13MP: RM611 bil investment push to drive growth

THE 13th Malaysia Plan (13MP, 2026–2030) sets an ambitious course for the country’s economic and social development over the next five years, with five interlinked priorities expected to shape the nation’s trajectory.

“A central pillar of the plan is the investment upcycle, with MYR611 bil in public sector-related investments earmarked to stimulate growth,” said Maybank.

This includes MYR430 bil in federal government development expenditure, MYR120 bil from government-linked investment companies, and MYR61 bil via public–private partnerships.

The spending will be channelled into major infrastructure projects, renewable energy, port expansions, housing, healthcare, and education.

Key catalysts such as the Johor–Singapore Special Economic Zone and a forthcoming New Investment Incentives Framework are expected to drive inflows, pushing the investment-to-GDP ratio to a targeted 23.4% by 2030.

Raising workers’ and households’ incomes is another major focus.
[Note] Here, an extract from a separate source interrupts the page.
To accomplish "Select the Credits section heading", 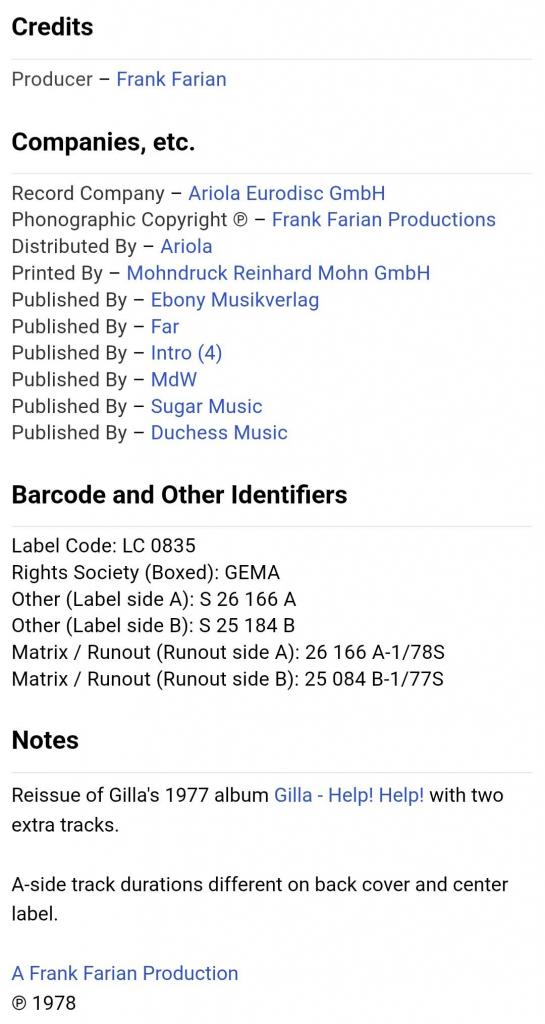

The government aims to increase the share of employee compensation in GDP from 33.6% to 40%, boost median monthly wages to MYR3,500, and lift mean household income to MYR12,000 by 2030.

Initiatives to achieve this include a two-tier minimum wage system offering higher rates for graduates and semi-skilled workers, scaling up the Progressive Wage Policy, encouraging living wage adoption, and creating 1.2 million skilled jobs while reducing foreign worker reliance to just 10% of the labour force.

Fiscal consolidation is also a priority, with plans to cut the budget deficit below 3% of GDP and cap federal debt at 60% by 2030.

Subsidy rationalisation will begin with RON95 petrol in 2025 and extend to LPG, cooking oil, and sugar, alongside pension reforms and new revenue sources such as a carbon tax and global minimum tax.

Improved compliance through e-invoicing will further strengthen fiscal discipline.

The plan also targets annual labour productivity growth of 3.6%, greater government efficiency, and a doubling of R&D spending to 2.5% of GDP to foster innovation and competitiveness.

Finally, legislative reforms are on the horizon, with the Government Procurement Act set to enhance transparency in public spending and an Anti-Rent Seeking Law aimed at eliminating practices that inflate costs and undermine economic efficiency.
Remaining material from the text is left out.